SOURCE TEXT ->
════

Setting the Stage
I sat in my wheelchair in the front row of the audience at the very rainy 250th Commencement of the University of Pennsylvania. Occasionally my eyes met those of Jodie Foster, who bravely endured the rain, and talked of her acting as “telling stories.” I fantasized about writing a story that would turn into a movie with Jodie Foster playing me.
Certainly I am no Clarice. That May morning under my umbrella, I did not know how my journey from brain-damaged accident victim to completion of my Ph.D. degree at the University of Pennsylvania would finally end. I had put myself on the list for graduation and then marched in the graduation processional and sat in my wheelchair, all without the final okay on my dissertation. I marched in order to honor the students I had just finished teaching; half of them, I was sure, would be well-known in their fields within ten years of graduation.
I marched, or rolled, too, because the University of Pennsylvania has almost no standing faculty with visible impairments, such as using a wheelchair for mobility, or living with a damaged eye. Yet I was not, and never will be, standing faculty at the University of Pennsylvania, or anywhere else.
There was quite a contrast: the honored guests on the podium represented extraordinary diversity. Amy Gutmann, Penn’s President, was the third woman president of an Ivy League University. Judith Rodin had become, in 1995, the first woman president of an Ivy League School, here at the University of Pennsylvania.
I saw great contrast between the diversity of the assembled honored guests, including people with visible disabilities, and the old men and younger women who were introduced to confer degrees on the graduates, from the Graduate School of Education to the School of Nursing to the Graduate School of Arts and Sciences to Wharton School.
Among the watchers, I know now, were two friends from the Student Disabilities Office, Alice Nagle and Troy Odom, who had endured the downpour that preceded the ceremony to arrange chairs so there would be spaces for those people in wheelchairs who come to watch someone graduate. When my wheelchair wasn’t in the expected place—I had marched part of the way, and rested in a different chair during the procession of graduates, and needed a chair again to sit through the ceremonies—a marshal had known to go and find Alice or Troy.
And there was Jodie Foster, slightly smiling through what had turned from downpour to drizzle and mist. Although there was a canopy that covered part of the stage, she was not under it, and got wet with the rest of us.
Contrast 1
It is a bright bright sunshiny day, but cold; Thursday January the 12th before a Friday the 13th. We had been having snowfalls every other day; this was a day free of snow, but there was fresh snow covering the mounds of plowed snow. I am meeting at what my shaky memory says is an outdoor café, where with a group of friends, a havurah, we enjoy the camaraderie, and anticipating the successful execution of an event we are jointly planning.

════

[Stored records]

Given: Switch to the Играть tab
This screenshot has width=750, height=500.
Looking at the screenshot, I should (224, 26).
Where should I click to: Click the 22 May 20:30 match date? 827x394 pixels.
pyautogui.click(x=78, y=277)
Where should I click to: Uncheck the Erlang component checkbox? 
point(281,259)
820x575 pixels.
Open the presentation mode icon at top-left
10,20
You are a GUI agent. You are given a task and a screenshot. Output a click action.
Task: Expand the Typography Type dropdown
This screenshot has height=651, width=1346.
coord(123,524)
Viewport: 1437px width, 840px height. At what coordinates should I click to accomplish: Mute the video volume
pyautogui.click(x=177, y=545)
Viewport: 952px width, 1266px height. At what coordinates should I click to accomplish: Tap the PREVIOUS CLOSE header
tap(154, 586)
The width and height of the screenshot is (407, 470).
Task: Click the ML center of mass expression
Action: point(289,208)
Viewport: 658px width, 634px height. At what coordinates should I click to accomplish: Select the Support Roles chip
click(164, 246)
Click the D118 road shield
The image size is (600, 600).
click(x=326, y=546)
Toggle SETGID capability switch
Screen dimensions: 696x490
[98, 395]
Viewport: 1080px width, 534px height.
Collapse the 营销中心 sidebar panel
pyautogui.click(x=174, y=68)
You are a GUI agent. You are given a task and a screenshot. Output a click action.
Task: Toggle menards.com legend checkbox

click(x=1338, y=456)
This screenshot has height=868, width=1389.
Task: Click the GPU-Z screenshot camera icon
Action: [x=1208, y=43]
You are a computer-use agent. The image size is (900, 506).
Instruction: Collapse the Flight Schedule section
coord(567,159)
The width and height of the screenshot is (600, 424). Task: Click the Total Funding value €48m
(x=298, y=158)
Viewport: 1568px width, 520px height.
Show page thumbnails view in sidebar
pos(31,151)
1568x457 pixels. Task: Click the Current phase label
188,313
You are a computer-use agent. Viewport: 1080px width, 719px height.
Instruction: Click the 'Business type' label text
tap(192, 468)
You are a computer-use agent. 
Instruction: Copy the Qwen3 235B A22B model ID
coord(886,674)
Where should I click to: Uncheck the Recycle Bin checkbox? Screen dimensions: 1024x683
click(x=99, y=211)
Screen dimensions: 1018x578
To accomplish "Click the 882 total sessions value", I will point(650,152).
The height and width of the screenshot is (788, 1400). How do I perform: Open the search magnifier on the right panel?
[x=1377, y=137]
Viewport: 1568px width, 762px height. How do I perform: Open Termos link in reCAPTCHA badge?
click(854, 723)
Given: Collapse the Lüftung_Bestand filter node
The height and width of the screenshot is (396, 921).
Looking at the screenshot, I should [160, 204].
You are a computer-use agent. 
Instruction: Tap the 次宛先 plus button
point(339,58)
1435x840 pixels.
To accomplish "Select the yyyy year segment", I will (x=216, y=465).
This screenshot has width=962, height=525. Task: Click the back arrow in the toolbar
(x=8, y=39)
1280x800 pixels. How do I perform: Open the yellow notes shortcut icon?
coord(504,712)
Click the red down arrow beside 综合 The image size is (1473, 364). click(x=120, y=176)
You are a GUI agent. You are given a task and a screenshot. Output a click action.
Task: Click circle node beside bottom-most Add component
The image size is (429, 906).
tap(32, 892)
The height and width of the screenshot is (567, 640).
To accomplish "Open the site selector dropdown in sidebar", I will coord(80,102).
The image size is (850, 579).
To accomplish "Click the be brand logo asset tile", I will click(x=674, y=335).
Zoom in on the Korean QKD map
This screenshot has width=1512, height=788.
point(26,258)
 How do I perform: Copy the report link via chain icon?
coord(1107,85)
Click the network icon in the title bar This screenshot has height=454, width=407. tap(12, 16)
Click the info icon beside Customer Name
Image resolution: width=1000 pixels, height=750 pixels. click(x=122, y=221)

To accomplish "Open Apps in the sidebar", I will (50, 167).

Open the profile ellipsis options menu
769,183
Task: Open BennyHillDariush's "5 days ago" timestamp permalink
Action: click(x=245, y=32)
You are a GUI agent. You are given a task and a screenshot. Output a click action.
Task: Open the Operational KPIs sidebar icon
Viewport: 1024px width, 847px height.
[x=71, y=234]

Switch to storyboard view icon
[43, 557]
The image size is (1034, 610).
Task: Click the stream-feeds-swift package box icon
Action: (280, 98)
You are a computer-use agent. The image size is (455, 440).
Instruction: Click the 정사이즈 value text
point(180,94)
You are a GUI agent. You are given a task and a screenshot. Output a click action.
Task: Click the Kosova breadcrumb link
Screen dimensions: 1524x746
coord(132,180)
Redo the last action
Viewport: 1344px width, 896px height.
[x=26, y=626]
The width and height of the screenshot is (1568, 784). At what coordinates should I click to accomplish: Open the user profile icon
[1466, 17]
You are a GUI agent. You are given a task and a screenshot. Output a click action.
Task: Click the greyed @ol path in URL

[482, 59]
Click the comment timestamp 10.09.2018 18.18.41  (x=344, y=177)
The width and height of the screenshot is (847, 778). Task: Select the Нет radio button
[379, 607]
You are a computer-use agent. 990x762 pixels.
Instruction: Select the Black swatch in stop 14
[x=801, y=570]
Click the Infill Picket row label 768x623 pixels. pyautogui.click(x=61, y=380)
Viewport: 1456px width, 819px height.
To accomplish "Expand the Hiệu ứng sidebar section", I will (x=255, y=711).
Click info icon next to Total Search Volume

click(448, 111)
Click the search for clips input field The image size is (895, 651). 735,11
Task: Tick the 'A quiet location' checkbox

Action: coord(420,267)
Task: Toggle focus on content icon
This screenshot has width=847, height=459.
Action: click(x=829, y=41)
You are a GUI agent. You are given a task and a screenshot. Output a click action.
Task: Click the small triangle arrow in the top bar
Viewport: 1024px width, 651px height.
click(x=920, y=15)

════

TASK REQUIREMENTS ->
- 1) According to the commencement account, in what year did Judith Rodin become the first woman president of an Ivy League school?
- 2) In the commencement account, rewrite the passage starting at "I saw great" and ending at "to Wharton School.", swapping "School of Nursing" for "Law School".

OUTPUTS IN ORDER ->
- 1) 1995

- 2)
I saw great contrast between the diversity of the assembled honored guests, including people with visible disabilities, and the old men and younger women who were introduced to confer degrees on the graduates, from the Graduate School of Education to the Law School to the Graduate School of Arts and Sciences to Wharton School.